As virtual banks have a fully digital customer interface and back-end operations, they have a comparative advantage in user experience and overhead-cost control over traditional banks, experts say.

Quinlan said virtual banks could consider products similar to exchange-traded funds that allow customers to automatically transfer a certain amount of savings into the funds in regular intervals. Robo-advisers might also be on the table.

"A lot of these should be automated and allow [customers] to have more meaningful conversation about how to generate a bit more return than leaving as deposits," Quinlan said, adding that virtual banks’ capability of attracting sizable customers within a short period of time is an advantage for them to push these products.

ZA Bank, for example, attracted 300,000 customers in the year ended March 31, equal to roughly 4% of the population in the city.
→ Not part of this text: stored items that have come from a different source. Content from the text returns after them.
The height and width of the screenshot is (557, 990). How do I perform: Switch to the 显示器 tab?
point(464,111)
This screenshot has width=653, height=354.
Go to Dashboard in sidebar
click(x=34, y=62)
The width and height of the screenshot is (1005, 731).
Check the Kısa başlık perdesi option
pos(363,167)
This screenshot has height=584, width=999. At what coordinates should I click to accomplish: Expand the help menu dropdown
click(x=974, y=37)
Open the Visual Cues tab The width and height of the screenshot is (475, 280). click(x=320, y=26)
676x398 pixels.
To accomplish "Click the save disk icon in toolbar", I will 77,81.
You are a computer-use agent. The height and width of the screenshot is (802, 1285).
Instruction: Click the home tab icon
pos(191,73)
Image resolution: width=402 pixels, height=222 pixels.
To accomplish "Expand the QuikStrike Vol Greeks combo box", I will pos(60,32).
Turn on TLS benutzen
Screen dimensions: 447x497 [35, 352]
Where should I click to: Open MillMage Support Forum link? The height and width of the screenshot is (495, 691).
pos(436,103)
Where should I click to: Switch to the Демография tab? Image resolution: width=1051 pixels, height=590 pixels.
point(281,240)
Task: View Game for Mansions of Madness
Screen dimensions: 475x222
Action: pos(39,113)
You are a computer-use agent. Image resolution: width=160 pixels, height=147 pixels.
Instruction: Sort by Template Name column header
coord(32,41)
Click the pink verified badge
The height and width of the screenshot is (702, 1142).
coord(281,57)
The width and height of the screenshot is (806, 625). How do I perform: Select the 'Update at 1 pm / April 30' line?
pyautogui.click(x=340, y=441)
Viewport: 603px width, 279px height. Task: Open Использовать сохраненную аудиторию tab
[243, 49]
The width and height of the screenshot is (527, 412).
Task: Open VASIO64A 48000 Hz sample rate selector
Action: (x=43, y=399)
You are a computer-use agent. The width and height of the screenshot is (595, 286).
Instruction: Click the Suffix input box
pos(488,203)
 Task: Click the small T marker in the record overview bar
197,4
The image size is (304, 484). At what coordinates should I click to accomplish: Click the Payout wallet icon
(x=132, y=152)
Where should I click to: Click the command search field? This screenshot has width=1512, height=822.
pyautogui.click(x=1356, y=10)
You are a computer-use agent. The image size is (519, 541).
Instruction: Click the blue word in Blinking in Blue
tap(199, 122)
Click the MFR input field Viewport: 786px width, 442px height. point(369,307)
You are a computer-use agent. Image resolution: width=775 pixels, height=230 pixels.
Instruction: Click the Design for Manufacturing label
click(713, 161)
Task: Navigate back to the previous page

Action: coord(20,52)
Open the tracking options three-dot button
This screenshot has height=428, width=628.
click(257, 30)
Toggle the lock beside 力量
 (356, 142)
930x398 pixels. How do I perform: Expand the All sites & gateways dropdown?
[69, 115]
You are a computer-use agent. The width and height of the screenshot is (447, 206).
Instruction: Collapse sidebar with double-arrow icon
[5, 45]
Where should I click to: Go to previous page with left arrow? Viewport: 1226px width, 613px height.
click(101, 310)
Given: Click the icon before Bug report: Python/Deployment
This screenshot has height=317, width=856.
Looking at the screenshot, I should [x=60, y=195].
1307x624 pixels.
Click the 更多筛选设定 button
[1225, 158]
Quinlan said by 2025, about 24.9% of the people in Hong Kong will likely have an account with virtual banks.

Steve Cheung, another partner from KPMG, added: "A lower cost to serve could allow them to offer more attractive commission rates to attract volume."

ZA Bank CEO Rockson Hsu cited opening deposit accounts as an example. The Zhong An Group Ltd.-backed virtual bank takes five minutes, instead of hours or days at traditional banks, by asking clients to submit materials digitally and by streamlining some steps, he said.

"We think through every step [and click] more thoroughly and carefully. The same logic applies to wealth management products. I can't share what exactly we will do with the wealth management products yet, but at least that’s the direction," Hsu said.